|News from the Guam Committee|
Hafa Adai, Happy Holidays and Merry Christmas from Guam!
I love this time of the year, though a small part of me misses the snow! My son, who lives in San Antonio, recently sent me pictures of my grandchildren frolicking in the snow. Snow in San Antonio, wow!
With the New Year closing in I cannot help but reflect on what was accomplished in 2017 and look forward to new or continuing challenges as the New Year emerges. In that reflection I noted that in 2017 I passed the 25 year mark in my membership with the ACHE.
For me, in 2018, I look toward passing the leadership of the Guam LPC to someone else. I have applied for Lifetime FACHE status and look toward retirement. So, in the beginning of 2018, we will move toward transitioning. If you are interested in assuming a leadership role on Guam, start the “thinking” process now, and early next year we will start identifying nominees!
It is my experience that professional affiliation is paramount if you want to succeed. The friendships you make and the collegial discussions are (for me) the largest benefit of membership. Secondary to these personal relationships is staying abreast of the current successful methodologies to improve our healthcare system. The educational aspect of affiliation cannot be underestimated. As I read the many venues afforded by the ACHE, something would “click” and I get ideas of how to apply the educational concepts into the operations of my current employment. It also gives confidence in what you are attempting to do is the state of the art in our profession and that others, in offices and cubicles around the country, are also pursuing similar practices. So, from a personal aspect, it is self rewarding.
Now, you can be a member and enjoy the friendships and education, but if you really want to move forward and expand your profession you should consider an active role in the ACHE. In my early career I was a “quiet” member. I would go to conferences, read, and pretty much stay in the background. Later in my career, I took a more active role. Assuming a leadership role greatly expanded my scope and abilities. As I gained confidence in the profession I found that I could stand and interact with “the greats” in our profession. Next thing I knew, I was one of those “go to” people in my community and my advice and perspective were valued.

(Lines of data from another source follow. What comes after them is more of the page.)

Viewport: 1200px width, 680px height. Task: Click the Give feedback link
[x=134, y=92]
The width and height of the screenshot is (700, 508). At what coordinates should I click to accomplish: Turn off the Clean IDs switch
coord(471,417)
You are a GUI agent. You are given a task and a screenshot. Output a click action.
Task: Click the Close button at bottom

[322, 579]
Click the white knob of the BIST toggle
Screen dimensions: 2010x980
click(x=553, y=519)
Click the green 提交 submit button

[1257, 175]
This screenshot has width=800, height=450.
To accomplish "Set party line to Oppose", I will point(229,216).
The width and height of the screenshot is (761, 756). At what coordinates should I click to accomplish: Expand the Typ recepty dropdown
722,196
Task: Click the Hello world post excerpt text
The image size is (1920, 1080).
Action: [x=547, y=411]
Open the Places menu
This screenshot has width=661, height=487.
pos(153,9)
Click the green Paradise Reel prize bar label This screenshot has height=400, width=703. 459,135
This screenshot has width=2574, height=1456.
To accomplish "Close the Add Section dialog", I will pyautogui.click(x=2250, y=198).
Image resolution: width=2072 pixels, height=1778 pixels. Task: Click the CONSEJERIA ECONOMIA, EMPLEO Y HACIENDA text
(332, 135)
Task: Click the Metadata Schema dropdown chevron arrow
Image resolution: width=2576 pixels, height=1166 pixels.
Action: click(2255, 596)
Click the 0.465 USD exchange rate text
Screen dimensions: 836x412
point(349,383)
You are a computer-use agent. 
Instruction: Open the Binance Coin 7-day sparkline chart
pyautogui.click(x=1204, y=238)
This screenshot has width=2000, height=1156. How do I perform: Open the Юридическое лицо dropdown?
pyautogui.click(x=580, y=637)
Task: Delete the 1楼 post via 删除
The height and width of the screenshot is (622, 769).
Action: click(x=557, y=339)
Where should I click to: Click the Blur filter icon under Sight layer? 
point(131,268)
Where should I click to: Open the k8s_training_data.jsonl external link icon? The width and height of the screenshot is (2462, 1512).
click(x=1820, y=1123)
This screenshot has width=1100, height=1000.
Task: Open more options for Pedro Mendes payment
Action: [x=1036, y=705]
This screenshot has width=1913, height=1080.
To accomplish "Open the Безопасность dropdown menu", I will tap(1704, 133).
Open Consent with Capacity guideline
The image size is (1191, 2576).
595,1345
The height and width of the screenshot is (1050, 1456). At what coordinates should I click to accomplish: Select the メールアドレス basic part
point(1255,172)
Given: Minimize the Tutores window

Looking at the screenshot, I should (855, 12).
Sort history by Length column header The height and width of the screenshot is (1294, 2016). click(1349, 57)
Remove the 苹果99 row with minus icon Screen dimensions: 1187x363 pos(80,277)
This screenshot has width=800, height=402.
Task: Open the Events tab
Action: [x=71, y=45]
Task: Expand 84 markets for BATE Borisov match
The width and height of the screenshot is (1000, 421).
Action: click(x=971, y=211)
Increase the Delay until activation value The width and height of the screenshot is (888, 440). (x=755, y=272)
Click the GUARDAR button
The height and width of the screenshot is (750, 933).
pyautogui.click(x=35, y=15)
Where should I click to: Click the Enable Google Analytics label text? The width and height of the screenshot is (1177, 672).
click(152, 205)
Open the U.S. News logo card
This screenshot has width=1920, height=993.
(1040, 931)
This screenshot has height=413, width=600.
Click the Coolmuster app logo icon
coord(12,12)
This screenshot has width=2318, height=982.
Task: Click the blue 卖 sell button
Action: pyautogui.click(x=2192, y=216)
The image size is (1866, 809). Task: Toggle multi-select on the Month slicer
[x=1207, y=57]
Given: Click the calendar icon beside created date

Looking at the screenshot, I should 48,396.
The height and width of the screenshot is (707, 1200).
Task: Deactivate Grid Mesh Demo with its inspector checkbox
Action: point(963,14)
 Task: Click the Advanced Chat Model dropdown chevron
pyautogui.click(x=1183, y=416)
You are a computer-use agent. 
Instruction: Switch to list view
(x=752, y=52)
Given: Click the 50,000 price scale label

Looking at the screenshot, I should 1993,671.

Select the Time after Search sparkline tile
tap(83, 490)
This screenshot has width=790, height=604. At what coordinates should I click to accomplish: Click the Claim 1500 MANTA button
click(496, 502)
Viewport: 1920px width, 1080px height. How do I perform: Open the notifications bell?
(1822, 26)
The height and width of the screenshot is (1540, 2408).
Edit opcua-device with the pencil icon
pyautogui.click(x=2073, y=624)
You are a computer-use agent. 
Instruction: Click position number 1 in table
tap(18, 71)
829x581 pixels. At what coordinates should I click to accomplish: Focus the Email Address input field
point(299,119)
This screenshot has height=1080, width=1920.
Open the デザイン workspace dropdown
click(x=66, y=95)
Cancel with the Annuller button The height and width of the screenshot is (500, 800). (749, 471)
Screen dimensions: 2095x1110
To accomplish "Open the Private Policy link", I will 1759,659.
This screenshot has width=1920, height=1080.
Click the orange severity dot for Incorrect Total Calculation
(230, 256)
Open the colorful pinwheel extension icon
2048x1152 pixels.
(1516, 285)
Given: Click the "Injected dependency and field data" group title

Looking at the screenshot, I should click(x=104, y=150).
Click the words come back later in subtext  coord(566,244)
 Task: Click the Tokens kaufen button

Practicing health care administration on a small Pacific island, seemingly far from mainstream has unique challenges. However, in many ways, it is similar to a practice in small town Texas or Illinois. The continuing link was membership in the ACHE.
Chuck and his beloved dog "Puppy" wish everyone a happy holiday from Guam.
In closing, as this may well be my last contribution to the newsletter, I want to wish all of you the best of success in your career. I am very thankful for this career and in hindsight would not have selected a different path. I hope you have the same and better experience that I enjoyed! God bless and the best of New Years to you.